Carl km1h at jeremy.mv.com
Thu Mar 24 09:43:06 PDT 2011


----- Original Message ----- 
From: "GEORGE WALLNER" <aa7jv at atlanticbb.net>
To: <amps at contesting.com>
Sent: Thursday, March 24, 2011 9:47 AM
Subject: Re: [Amps] copper vs steel /SS /brass conductors in a HF tank 
circuit


> On Tue, 22 Mar 2011 13:06:04 -0700
>  "John Lyles" <jtml at losalamos.com> wrote:
>> I'm pleased that Rob specified "in a HF tank circuit"
>>for his comment "they are so nearly the same that copper
>>strap is good enough; silver just looks pretty and
>>impresses people."
>
> Although for practical purposes on HF this is mostly true,
> there is a difference. Copper oxide is an insulator while
> silver oxide is a conductor. As the copper oxidizes, the
> skin current encounters increased resistance and moves
> deeper into the copper. At HF the difference will be very
> small.
>
> I have tested both bare copper and silver plated
> inductors, trying to measure the difference in Q, and with
> high RF currents (10 - 12A at 1.8 MHz) trying to measure
> the heating difference. I could never tell between the
> two. I have also tried to see if the Q of tarnished copper
> inductors was lower, but again, the differences were not
> measurable with my set-up. Still, I prefer silver plated
> inductors. It must be the looks. (I have also tested
> powdered-iron-core inductors.
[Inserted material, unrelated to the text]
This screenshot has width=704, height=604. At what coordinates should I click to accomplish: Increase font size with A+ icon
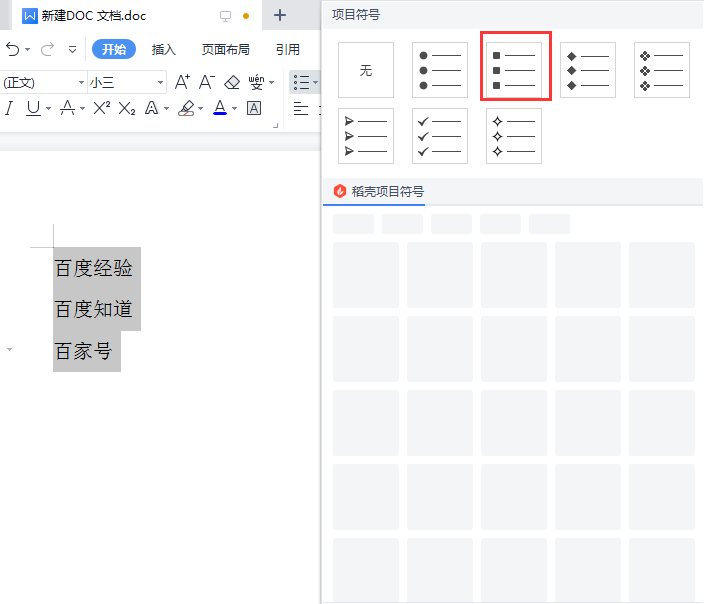coord(181,82)
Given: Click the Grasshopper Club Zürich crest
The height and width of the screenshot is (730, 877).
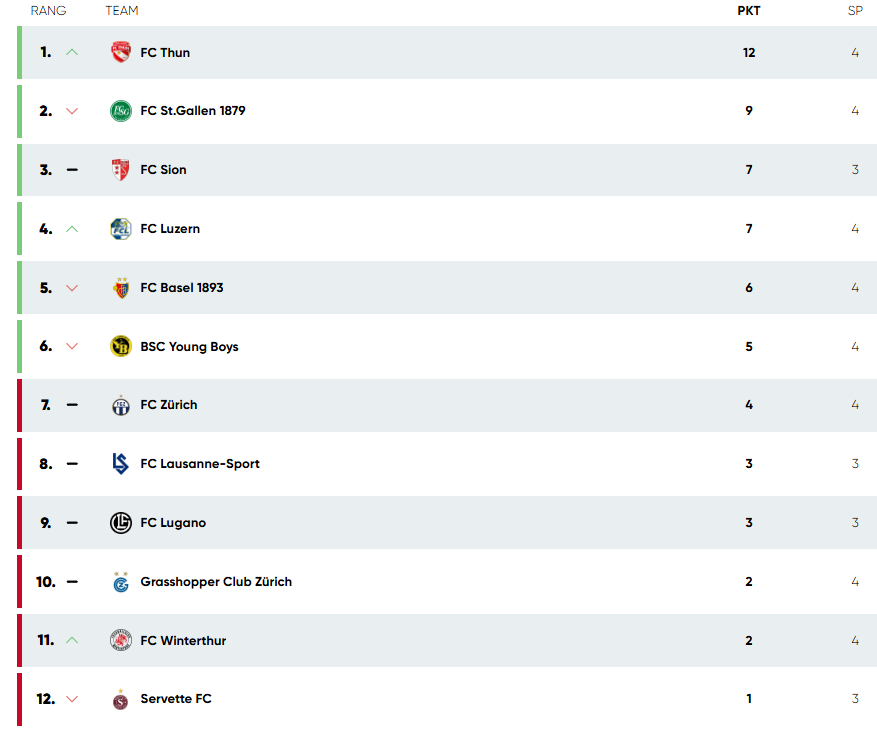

Even with silver plated wire
> they had lower Q-s (200 - 250) and heated up
> considerably.)
>
> 73, George, AA7JV


Do not confuse silver oxide with silver sulphate which is the black coating 
which appears over time and is the source of many intermittent connections.

Properly sized and constructed toroids should not exhibit excessive heat.